-- LISTED RECORDS --
= = = =

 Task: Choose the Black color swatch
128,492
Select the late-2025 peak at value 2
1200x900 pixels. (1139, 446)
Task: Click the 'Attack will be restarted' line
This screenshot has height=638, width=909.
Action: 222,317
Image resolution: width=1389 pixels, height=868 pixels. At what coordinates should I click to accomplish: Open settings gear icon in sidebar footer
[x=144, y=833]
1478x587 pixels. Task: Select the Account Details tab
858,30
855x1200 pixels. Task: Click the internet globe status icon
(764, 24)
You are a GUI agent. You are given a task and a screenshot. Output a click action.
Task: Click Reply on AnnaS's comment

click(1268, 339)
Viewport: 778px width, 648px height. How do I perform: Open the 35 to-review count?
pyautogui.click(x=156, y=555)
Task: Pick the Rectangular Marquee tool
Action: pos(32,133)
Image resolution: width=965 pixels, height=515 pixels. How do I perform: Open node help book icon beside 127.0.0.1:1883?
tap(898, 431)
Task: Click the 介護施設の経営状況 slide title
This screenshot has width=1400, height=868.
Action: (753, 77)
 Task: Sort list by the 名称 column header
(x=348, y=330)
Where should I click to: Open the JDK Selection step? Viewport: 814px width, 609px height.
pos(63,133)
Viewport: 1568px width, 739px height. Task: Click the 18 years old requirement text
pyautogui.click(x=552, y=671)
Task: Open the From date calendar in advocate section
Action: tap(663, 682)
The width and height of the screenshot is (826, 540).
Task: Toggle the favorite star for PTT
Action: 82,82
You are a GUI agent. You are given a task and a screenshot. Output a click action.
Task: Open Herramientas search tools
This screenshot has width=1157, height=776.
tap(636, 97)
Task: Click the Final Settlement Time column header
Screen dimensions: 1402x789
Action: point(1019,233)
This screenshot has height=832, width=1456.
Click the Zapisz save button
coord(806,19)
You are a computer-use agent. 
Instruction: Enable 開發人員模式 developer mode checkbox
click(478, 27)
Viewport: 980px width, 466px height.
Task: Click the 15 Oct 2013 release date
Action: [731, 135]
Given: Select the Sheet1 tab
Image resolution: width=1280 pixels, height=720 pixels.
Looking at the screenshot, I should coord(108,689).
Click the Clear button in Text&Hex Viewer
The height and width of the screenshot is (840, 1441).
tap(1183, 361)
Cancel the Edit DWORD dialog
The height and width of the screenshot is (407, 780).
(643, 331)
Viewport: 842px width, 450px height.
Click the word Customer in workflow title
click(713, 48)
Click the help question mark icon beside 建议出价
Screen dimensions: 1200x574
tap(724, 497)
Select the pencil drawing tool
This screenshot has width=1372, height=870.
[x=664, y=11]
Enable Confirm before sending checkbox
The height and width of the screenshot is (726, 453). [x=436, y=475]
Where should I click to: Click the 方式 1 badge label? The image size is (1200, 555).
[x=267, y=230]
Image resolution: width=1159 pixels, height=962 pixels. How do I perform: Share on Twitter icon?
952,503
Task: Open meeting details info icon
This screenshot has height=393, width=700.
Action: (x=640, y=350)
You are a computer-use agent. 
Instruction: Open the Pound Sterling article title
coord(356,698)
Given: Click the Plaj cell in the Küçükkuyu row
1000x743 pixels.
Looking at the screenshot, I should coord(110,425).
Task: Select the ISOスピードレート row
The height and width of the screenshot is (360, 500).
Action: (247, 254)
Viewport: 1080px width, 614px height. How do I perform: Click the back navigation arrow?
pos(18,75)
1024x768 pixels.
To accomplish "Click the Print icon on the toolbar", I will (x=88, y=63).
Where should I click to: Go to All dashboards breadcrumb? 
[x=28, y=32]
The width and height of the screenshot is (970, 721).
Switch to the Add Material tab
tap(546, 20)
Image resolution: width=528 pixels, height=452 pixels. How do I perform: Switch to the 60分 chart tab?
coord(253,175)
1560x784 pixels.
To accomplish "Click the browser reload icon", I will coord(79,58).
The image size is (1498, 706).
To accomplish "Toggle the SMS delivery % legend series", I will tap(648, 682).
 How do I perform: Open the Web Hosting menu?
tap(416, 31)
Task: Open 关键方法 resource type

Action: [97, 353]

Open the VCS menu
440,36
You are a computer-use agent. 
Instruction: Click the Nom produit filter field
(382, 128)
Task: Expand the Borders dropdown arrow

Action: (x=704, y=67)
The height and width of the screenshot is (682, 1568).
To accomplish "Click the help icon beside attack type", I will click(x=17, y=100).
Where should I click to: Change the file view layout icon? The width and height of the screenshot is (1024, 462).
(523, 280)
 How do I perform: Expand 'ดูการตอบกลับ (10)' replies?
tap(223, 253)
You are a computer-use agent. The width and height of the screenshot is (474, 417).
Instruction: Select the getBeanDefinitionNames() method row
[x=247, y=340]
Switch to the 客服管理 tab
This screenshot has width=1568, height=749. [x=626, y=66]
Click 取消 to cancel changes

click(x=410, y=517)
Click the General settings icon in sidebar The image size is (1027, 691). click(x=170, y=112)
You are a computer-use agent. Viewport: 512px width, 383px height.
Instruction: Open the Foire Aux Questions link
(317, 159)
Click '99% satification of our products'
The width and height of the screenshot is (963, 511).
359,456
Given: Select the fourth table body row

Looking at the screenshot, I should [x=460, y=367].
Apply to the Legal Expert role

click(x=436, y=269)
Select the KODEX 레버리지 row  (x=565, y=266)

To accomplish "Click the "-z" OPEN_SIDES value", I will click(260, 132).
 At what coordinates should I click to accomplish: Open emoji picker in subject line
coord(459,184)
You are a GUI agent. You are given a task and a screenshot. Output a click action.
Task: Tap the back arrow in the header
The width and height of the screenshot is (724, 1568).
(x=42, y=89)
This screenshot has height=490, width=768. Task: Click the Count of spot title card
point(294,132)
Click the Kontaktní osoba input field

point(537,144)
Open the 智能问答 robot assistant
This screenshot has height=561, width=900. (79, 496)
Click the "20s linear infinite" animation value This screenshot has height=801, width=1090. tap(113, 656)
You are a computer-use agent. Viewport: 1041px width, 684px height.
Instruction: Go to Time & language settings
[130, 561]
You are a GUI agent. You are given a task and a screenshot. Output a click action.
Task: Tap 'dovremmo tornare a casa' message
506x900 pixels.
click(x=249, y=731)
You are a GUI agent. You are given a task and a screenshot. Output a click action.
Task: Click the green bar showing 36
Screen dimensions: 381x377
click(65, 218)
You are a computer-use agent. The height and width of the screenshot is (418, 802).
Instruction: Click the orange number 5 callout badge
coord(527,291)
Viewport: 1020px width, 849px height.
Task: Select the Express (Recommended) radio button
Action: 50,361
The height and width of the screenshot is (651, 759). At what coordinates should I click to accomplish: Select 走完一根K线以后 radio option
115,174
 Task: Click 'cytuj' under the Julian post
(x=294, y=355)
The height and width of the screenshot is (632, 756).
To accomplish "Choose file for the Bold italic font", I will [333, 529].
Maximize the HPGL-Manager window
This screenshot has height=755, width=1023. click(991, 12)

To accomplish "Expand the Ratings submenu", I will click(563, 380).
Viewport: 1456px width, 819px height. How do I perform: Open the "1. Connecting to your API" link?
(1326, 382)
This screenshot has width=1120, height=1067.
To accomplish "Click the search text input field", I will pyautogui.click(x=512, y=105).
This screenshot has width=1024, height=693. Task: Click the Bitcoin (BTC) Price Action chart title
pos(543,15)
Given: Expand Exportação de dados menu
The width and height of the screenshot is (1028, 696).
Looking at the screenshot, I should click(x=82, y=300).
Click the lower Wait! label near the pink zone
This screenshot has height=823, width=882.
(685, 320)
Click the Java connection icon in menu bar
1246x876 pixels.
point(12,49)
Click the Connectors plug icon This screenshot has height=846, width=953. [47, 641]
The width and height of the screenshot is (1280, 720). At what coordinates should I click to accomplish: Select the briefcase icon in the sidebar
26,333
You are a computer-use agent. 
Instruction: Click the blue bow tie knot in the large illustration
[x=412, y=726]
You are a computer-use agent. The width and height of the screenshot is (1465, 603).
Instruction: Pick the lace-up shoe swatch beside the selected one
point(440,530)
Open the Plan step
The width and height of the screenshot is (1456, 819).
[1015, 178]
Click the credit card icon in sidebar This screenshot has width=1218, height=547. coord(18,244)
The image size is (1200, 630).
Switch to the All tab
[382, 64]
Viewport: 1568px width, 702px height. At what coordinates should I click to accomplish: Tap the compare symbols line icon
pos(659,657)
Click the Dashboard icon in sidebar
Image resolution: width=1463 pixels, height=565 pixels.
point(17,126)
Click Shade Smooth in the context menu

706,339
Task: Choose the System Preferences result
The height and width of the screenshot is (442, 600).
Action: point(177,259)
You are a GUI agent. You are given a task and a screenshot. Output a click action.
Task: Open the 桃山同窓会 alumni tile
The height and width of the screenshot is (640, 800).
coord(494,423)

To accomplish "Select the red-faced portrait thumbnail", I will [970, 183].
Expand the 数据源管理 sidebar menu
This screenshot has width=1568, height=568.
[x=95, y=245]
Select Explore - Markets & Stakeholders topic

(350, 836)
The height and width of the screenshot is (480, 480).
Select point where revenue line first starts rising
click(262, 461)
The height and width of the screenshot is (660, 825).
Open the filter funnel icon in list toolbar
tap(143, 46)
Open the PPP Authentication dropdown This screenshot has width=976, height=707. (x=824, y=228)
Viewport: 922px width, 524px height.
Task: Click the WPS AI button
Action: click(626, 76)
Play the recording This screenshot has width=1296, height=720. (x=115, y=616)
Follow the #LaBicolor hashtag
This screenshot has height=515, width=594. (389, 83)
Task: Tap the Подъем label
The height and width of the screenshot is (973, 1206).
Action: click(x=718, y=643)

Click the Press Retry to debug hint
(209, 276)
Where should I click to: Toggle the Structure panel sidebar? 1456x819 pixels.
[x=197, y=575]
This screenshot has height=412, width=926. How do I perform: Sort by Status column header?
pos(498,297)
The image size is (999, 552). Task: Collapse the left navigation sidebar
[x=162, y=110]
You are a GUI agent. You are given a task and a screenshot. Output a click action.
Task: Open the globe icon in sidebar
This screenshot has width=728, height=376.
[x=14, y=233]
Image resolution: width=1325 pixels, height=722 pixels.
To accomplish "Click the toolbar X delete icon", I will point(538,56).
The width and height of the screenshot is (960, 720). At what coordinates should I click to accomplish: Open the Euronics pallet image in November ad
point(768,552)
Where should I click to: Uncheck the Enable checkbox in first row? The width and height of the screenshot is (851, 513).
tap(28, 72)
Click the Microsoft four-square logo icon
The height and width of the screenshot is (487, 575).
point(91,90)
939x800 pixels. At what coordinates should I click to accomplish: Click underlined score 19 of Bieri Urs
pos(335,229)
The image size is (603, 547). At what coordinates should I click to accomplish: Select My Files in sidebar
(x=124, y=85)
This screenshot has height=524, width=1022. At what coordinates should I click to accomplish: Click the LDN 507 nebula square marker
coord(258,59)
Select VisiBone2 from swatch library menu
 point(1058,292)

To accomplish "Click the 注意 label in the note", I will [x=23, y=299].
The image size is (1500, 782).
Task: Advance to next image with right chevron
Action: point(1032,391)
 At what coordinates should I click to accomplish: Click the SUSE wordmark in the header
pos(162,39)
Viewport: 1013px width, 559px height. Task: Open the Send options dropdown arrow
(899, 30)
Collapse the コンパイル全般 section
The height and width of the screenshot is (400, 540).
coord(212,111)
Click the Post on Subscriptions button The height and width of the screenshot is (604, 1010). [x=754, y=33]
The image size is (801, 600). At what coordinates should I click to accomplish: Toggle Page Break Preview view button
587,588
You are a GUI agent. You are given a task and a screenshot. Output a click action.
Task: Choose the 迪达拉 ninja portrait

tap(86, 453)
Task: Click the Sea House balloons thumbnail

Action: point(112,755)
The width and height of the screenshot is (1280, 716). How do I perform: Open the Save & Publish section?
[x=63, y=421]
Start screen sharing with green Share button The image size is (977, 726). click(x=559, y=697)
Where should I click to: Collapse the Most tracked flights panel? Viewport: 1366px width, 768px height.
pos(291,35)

= = = =

-- WHAT IS EXPECTED --
In the answer, the lines from the first line of the data above through the line containing "This screenshot has height=832, width=1456." must appear exactly as written, with nothing else.

-- SOLUTION BELOW --
 Task: Choose the Black color swatch
128,492
Select the late-2025 peak at value 2
1200x900 pixels. (1139, 446)
Task: Click the 'Attack will be restarted' line
This screenshot has height=638, width=909.
Action: 222,317
Image resolution: width=1389 pixels, height=868 pixels. At what coordinates should I click to accomplish: Open settings gear icon in sidebar footer
[x=144, y=833]
1478x587 pixels. Task: Select the Account Details tab
858,30
855x1200 pixels. Task: Click the internet globe status icon
(764, 24)
You are a GUI agent. You are given a task and a screenshot. Output a click action.
Task: Click Reply on AnnaS's comment

click(1268, 339)
Viewport: 778px width, 648px height. How do I perform: Open the 35 to-review count?
pyautogui.click(x=156, y=555)
Task: Pick the Rectangular Marquee tool
Action: pos(32,133)
Image resolution: width=965 pixels, height=515 pixels. How do I perform: Open node help book icon beside 127.0.0.1:1883?
tap(898, 431)
Task: Click the 介護施設の経営状況 slide title
This screenshot has width=1400, height=868.
Action: (753, 77)
 Task: Sort list by the 名称 column header
(x=348, y=330)
Where should I click to: Open the JDK Selection step? Viewport: 814px width, 609px height.
pos(63,133)
Viewport: 1568px width, 739px height. Task: Click the 18 years old requirement text
pyautogui.click(x=552, y=671)
Task: Open the From date calendar in advocate section
Action: tap(663, 682)
The width and height of the screenshot is (826, 540).
Task: Toggle the favorite star for PTT
Action: 82,82
You are a GUI agent. You are given a task and a screenshot. Output a click action.
Task: Open Herramientas search tools
This screenshot has width=1157, height=776.
tap(636, 97)
Task: Click the Final Settlement Time column header
Screen dimensions: 1402x789
Action: point(1019,233)
This screenshot has height=832, width=1456.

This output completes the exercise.